◆ TO BE DONE
Reproduce the data below verbatim, from the line containing "You are a GUI" up to and including the line containing "The image size is (999, 625).", omitting the pictures.

◆ RECORDS PROVIDED
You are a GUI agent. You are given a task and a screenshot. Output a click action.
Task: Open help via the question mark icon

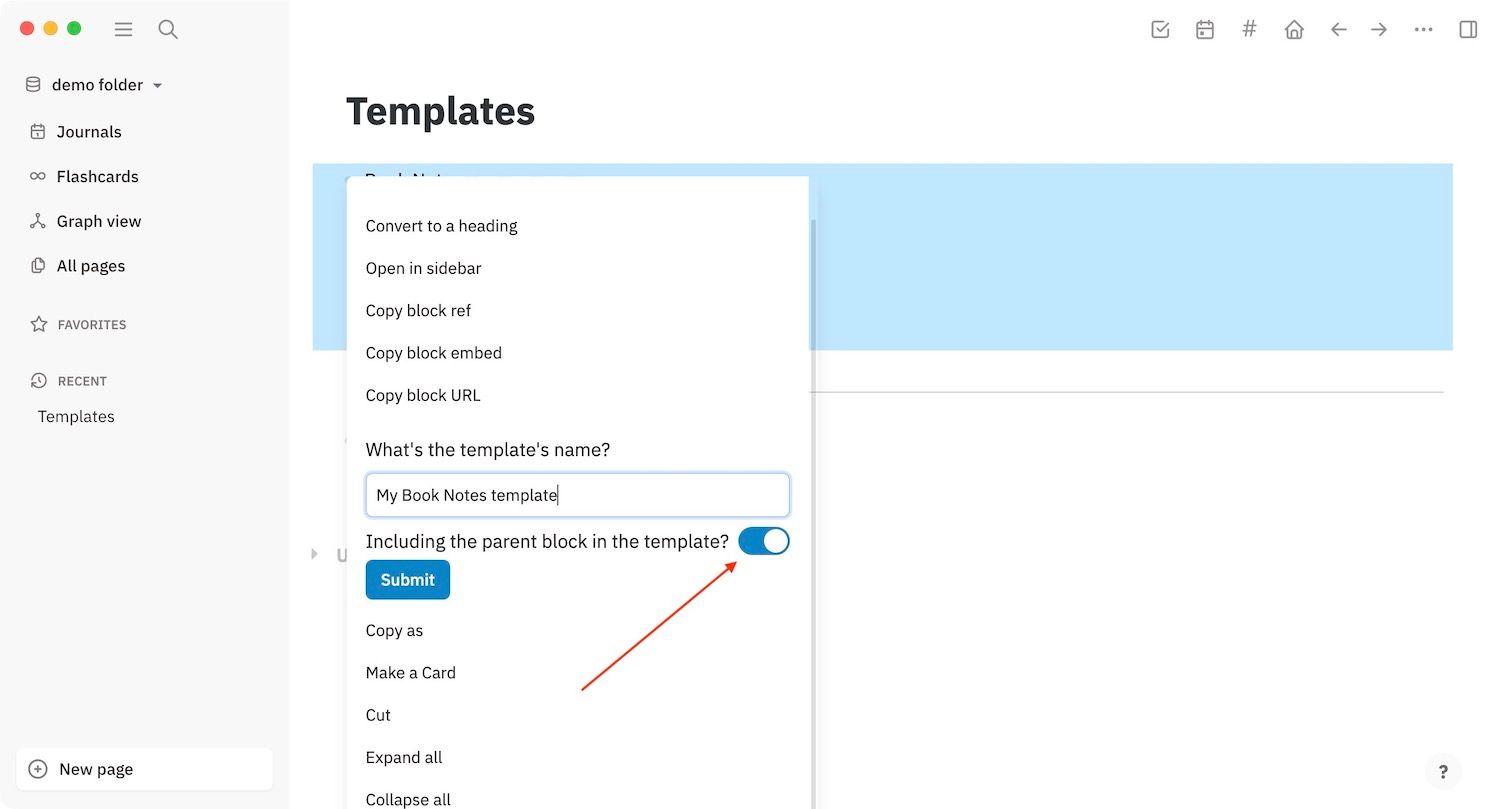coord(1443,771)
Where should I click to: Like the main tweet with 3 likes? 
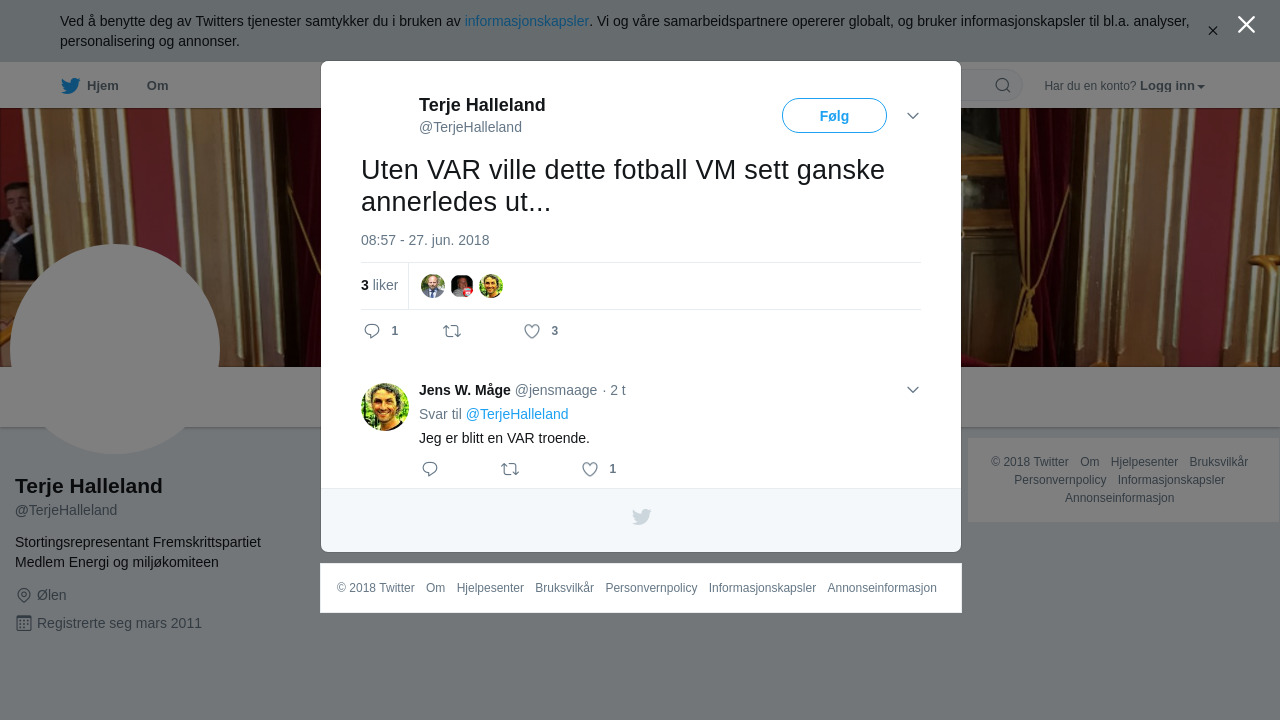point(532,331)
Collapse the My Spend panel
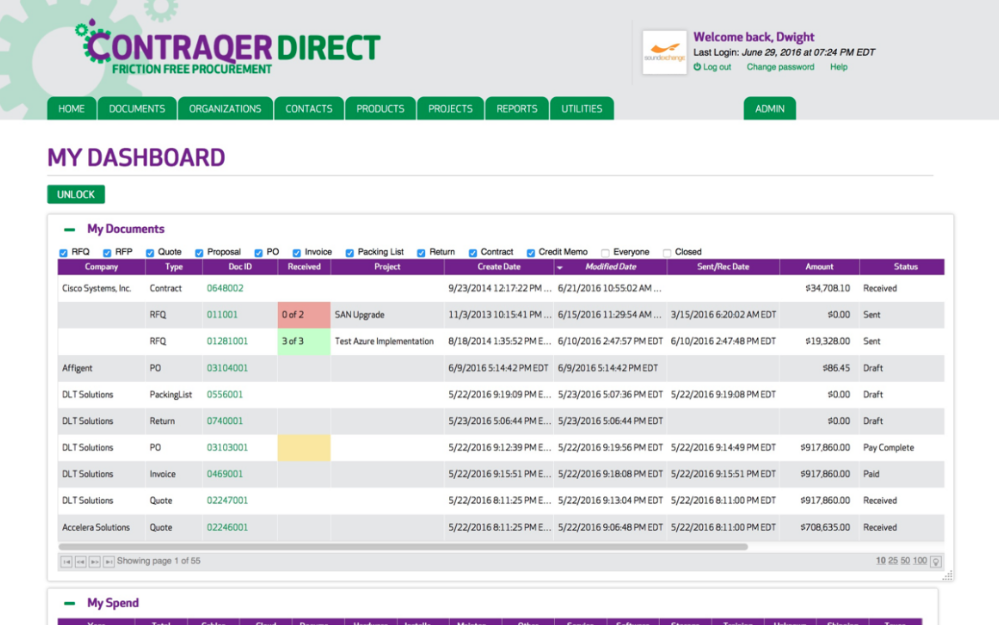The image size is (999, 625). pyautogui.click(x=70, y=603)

* * *

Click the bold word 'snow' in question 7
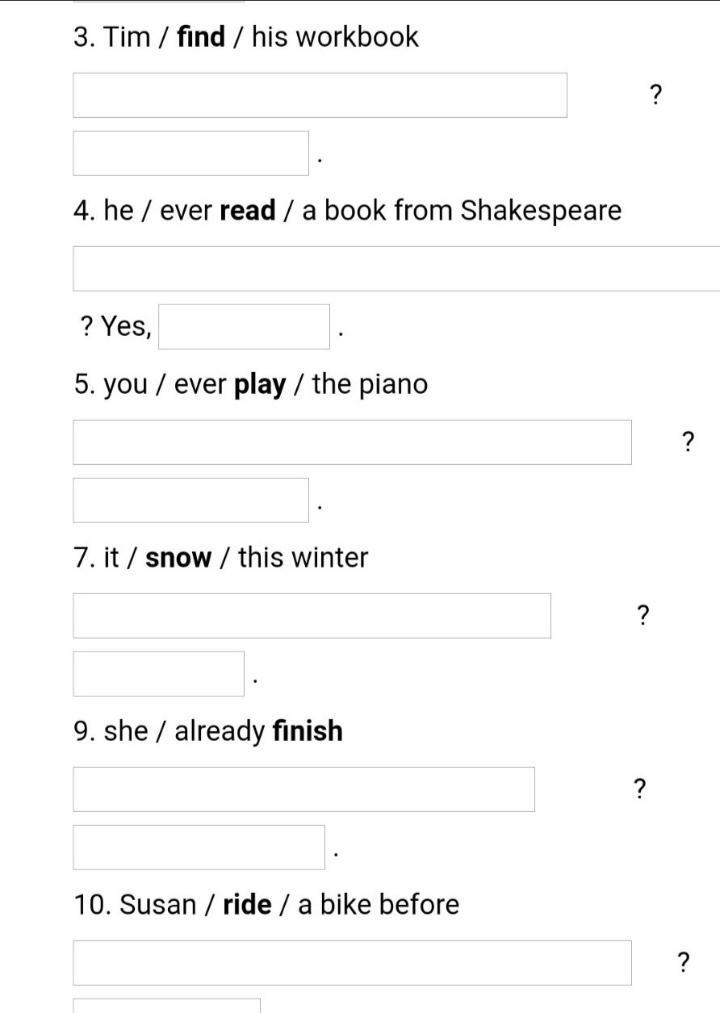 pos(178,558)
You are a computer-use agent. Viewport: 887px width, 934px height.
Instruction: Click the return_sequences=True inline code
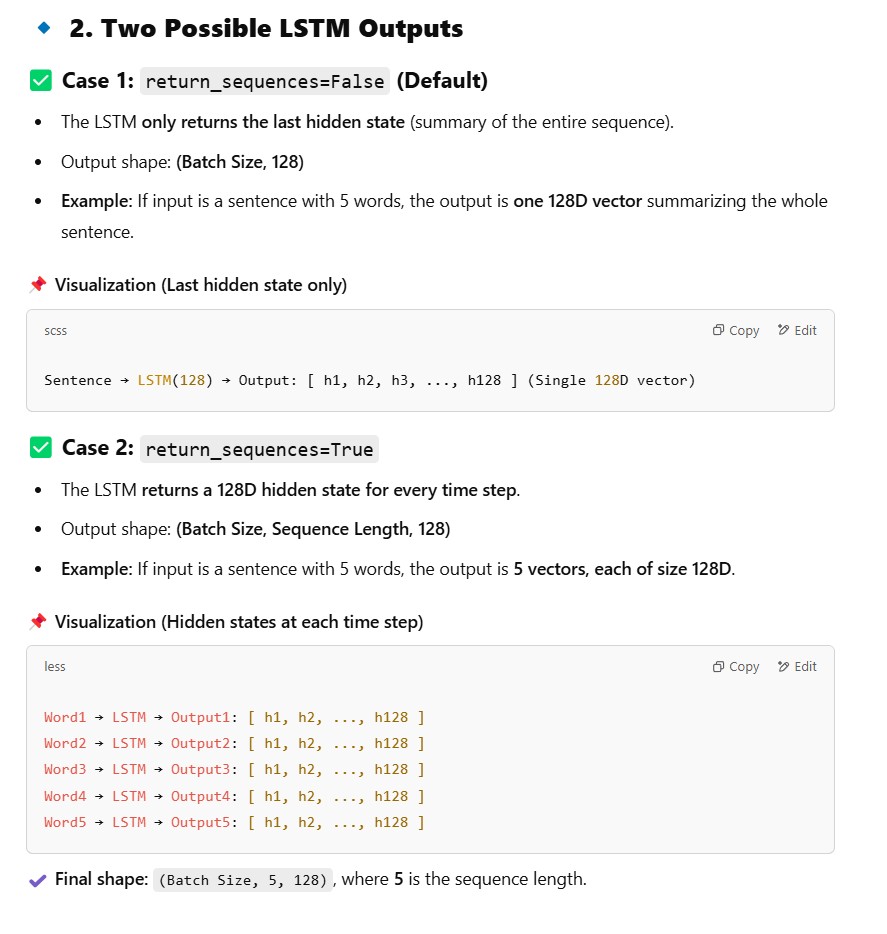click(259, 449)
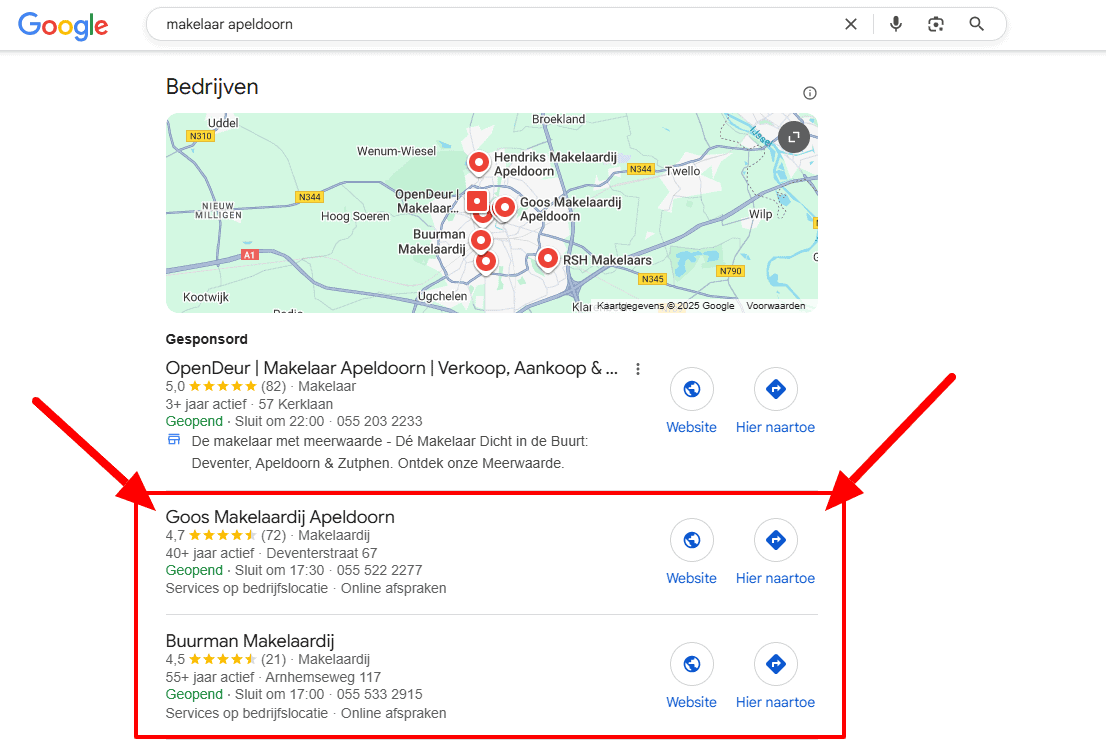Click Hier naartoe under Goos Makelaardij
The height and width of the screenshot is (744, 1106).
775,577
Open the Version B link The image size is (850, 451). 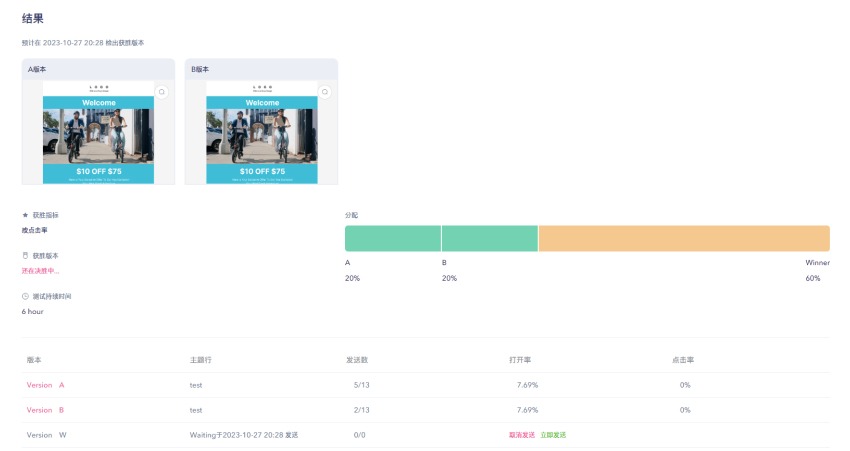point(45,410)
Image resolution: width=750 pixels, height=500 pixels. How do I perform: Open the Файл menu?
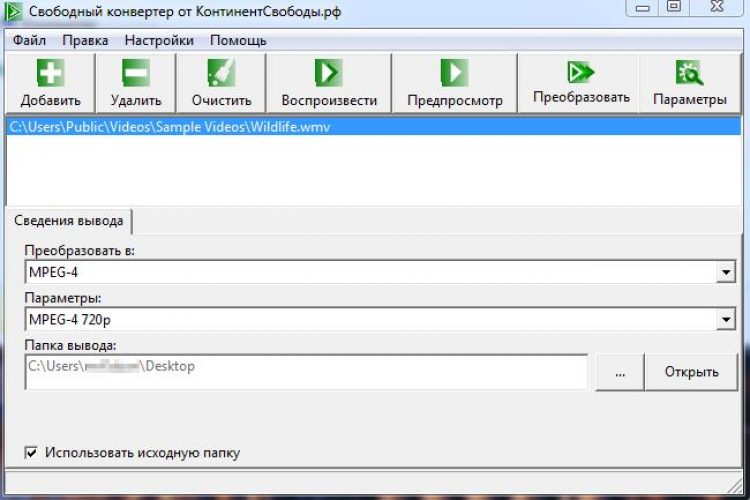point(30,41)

---

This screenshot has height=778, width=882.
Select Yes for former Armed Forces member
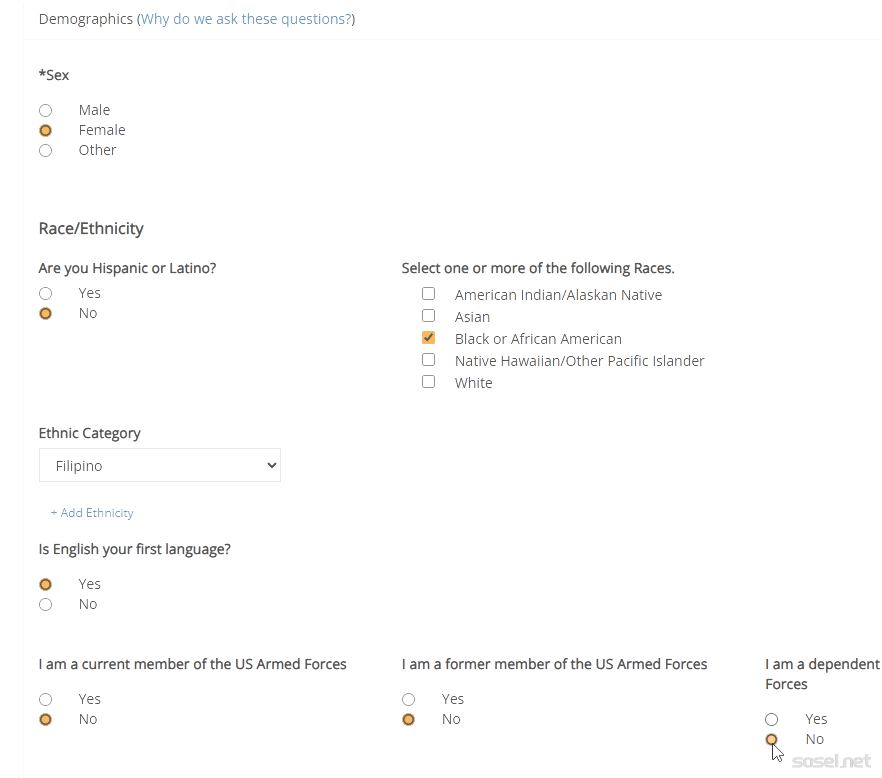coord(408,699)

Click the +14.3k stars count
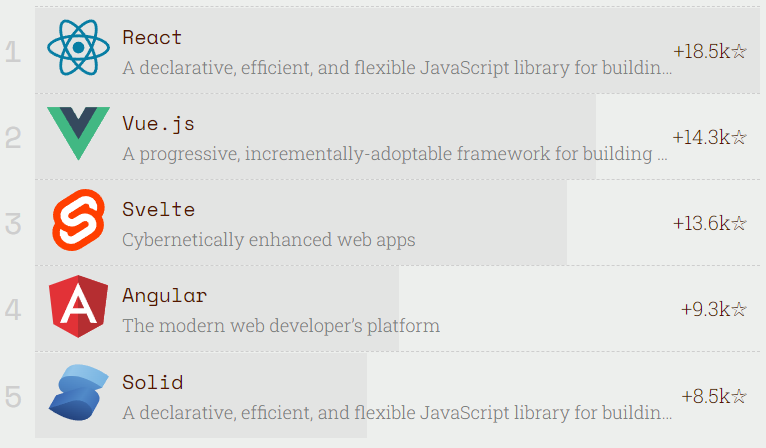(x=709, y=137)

◆ OUTPUT BELOW
You are a GUI agent. You are given a task and a screenshot. Output a click action.
Task: Open help via the question mark icon

coord(1443,771)
Where should I click to: Like the main tweet with 3 likes? 
point(532,331)
Collapse the My Spend panel
The image size is (999, 625). pyautogui.click(x=70, y=603)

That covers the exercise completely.